A report is made on chestnut groves and orchards, which is not, however, very favorable to this industry. It appears that orchards in Pennsylvania have not been very successful, though groves of chestnut trees on waste mountain land may yield profitable results. A few elk and moose have been placed in the reserves, and it is believed that these animals will thrive. Pheasants have been distributed as usual and a large number of fish fry with some adults. An account is given of the shell fish industry. A hygienic examination has been made showing that the beds in Long Island Sound are removed from any possible contamination by sewage or otherwise.

SCIENTIFIC ITEMS.

Professor Henry Barker Hill, director of the Chemical Laboratory of Harvard College, died on April 6, in his fifty-fourth year. We regret also to record the death of Rear-Admiral George E. Belknap, retired, who, in addition to eminent services in the navy, was in charge of important hydrographic work and was at one time superintendent of the Naval Observatory; of Dr. Julius Victor Carus, associate professor of comparative zoology at Leipzig; of Dr. Franz Studnicka, professor of mathematics at Prague; of Dr. Laborde, an eminent French physician; and of Professor J. G. Wiborgh, of the Stockholm School of Mines, an authority on the metallurgy of iron.

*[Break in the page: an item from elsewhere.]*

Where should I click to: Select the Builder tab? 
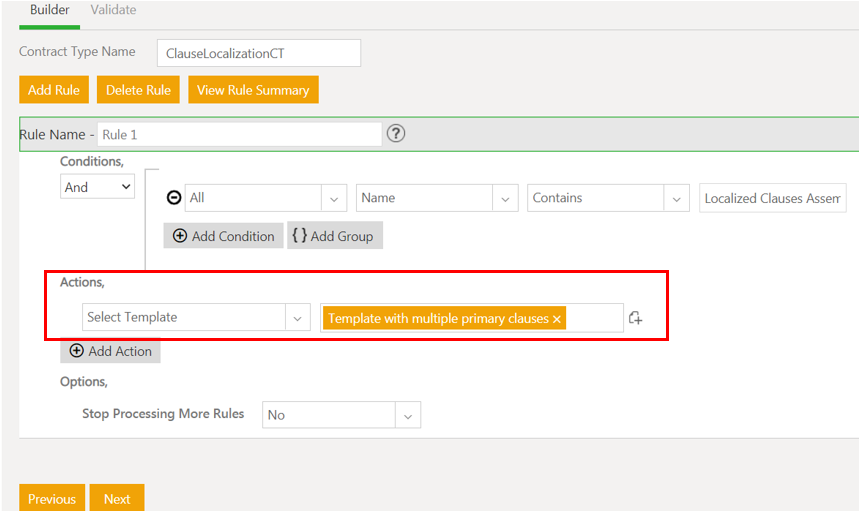click(49, 10)
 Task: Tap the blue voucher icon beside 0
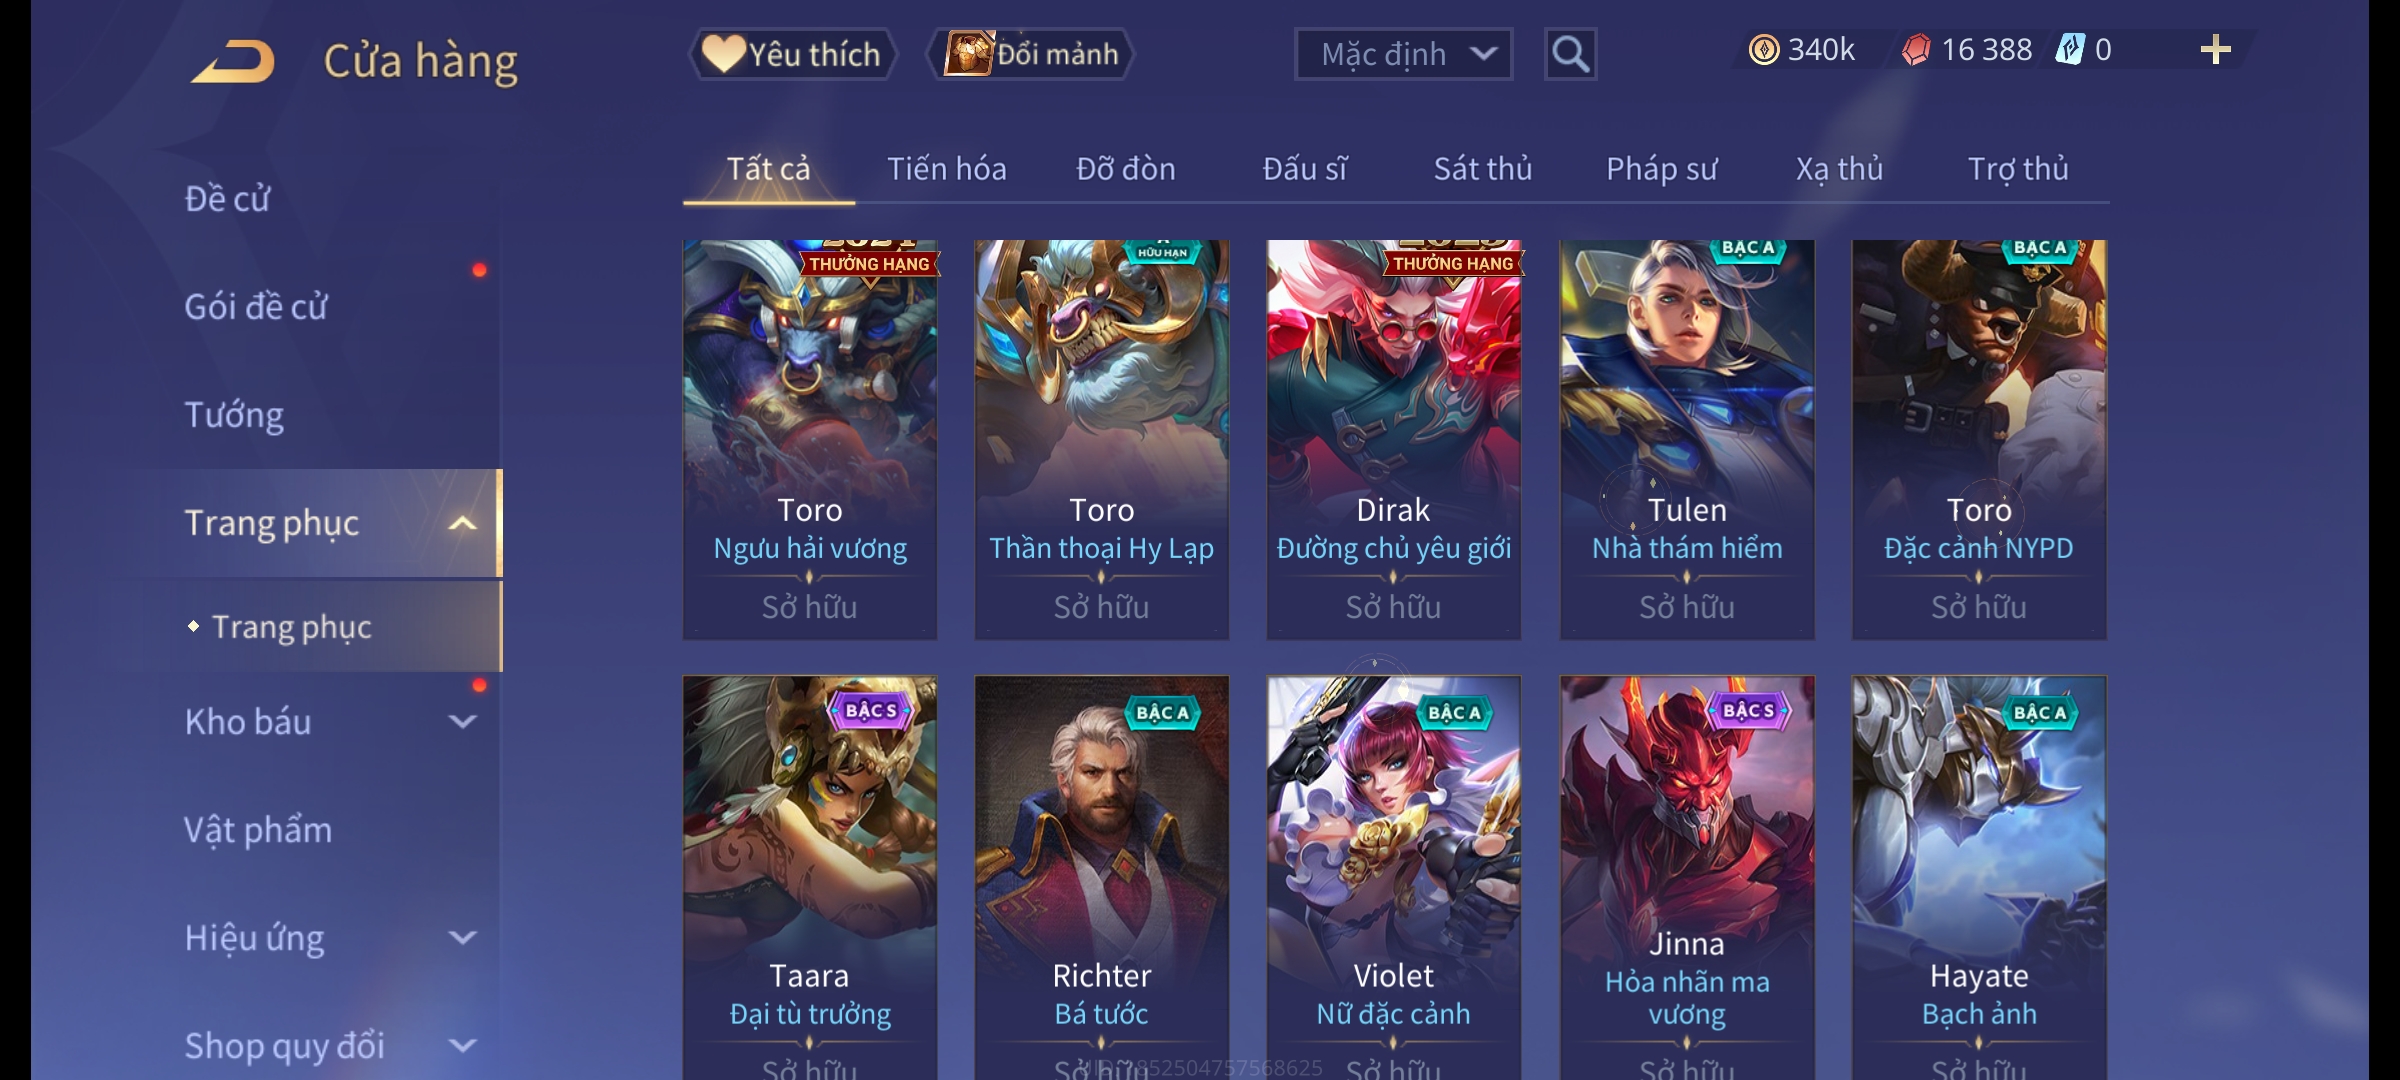tap(2069, 50)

Dr. Robert Koch has been elected foreign associate of the Paris Academy j of Sciences, in succession to Rudolf Virchow. Dr. Koch received twenty-six votes, Dr. Alexander Agassiz eighteen votes, Dr. S. P. Langley six votes and Professor van der Waals, of Amsterdam, one vote.—The Institute of France has awarded to Dr. Emile Roux, the subdirector of the Pasteur Institute, the prize of $20,000, founded by M. Daniel Osiris, for the person that the institute considered the most worthy to be thus rewarded. Dr. Roux will give the money to the Pasteur Institute.—A committee has been formed in Paris with M. H. Moissan as chairman to strike a medal in honor of the late M. P. P. Dehérain, formerly professor of plant physiology in the University of Paris.—Mr. Joseph Larmor, fellow of St. John's College, Cambridge University, has been elected Lucasian professor of mathematics in succession to the late Sir George Gabriel Stokes.—The subject of the Silliman lectures to be given at Yale University by Professor J. J. Thomson, of Cambridge University, will be 'Present Development of Our Ideas of Electricity.' The lectures, eight in number, will begin May 14.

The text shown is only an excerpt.